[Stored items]
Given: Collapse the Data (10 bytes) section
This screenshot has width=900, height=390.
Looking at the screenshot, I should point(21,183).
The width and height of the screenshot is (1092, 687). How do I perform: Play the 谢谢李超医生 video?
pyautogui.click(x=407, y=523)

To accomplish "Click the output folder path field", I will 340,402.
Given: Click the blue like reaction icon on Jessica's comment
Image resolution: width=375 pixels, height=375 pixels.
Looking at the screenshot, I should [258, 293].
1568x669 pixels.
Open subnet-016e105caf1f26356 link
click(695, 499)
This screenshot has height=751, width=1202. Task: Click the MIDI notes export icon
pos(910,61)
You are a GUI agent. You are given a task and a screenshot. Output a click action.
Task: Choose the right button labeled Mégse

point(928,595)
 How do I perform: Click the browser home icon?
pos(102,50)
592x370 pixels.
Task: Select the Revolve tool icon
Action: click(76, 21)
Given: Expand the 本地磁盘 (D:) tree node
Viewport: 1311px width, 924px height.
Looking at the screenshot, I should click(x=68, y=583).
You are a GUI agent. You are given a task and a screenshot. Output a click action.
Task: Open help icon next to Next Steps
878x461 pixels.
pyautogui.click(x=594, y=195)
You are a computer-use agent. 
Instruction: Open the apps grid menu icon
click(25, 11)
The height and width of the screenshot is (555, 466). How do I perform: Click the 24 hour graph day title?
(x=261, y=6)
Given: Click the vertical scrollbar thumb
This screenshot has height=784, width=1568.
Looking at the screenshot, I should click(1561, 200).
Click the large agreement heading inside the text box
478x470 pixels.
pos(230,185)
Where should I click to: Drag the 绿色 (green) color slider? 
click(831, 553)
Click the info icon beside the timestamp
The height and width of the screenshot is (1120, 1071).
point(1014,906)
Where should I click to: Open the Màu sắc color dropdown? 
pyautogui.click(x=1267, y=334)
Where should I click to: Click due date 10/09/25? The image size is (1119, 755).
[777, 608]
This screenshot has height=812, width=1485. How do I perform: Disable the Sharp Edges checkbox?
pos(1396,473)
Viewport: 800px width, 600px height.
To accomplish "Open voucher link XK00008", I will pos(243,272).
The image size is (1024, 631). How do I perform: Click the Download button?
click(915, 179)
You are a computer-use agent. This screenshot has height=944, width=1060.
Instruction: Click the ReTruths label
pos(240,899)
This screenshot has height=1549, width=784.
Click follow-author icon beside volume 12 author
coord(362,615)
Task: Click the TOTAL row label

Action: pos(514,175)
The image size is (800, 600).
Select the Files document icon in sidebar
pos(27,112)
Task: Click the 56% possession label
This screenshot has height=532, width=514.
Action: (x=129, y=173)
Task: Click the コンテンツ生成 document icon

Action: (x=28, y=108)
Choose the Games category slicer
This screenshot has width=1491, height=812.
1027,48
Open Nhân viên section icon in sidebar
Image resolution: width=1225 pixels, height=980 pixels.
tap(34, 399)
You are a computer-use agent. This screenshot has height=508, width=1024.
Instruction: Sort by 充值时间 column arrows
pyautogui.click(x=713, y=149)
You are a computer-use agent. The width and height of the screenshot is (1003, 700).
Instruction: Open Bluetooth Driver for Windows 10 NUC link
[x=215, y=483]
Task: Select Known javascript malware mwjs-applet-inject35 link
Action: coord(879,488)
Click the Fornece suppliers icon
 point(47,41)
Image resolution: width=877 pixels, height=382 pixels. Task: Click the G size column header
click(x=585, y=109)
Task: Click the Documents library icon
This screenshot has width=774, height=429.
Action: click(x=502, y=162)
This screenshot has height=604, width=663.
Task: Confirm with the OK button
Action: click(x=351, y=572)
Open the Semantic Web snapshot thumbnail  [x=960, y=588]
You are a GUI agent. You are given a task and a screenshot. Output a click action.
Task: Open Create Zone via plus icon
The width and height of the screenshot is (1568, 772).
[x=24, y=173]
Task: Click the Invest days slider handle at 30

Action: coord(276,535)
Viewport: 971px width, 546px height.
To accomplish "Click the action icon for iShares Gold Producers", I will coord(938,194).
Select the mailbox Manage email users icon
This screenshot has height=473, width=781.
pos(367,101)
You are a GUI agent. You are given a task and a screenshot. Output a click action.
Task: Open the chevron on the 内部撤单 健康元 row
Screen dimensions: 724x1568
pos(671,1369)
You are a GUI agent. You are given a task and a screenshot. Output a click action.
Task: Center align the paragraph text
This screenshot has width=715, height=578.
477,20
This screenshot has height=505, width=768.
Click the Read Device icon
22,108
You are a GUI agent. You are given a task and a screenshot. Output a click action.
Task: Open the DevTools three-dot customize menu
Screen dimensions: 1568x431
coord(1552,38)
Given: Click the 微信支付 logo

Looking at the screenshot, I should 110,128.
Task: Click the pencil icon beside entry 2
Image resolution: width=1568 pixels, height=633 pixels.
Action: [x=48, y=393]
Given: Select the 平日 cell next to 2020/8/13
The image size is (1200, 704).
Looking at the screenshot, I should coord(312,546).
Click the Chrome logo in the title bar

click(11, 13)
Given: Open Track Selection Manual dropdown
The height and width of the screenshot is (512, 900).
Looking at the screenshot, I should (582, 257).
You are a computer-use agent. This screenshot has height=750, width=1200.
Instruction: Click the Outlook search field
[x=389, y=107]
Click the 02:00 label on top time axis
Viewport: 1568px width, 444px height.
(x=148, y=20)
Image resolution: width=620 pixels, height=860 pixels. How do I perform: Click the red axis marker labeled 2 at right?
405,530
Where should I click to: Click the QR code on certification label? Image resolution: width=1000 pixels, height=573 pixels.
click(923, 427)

▶ Your task
If a line in the records above contains "text", copy that line.

▶ Output of the task
Click the large agreement heading inside the text box
Task: Center align the paragraph text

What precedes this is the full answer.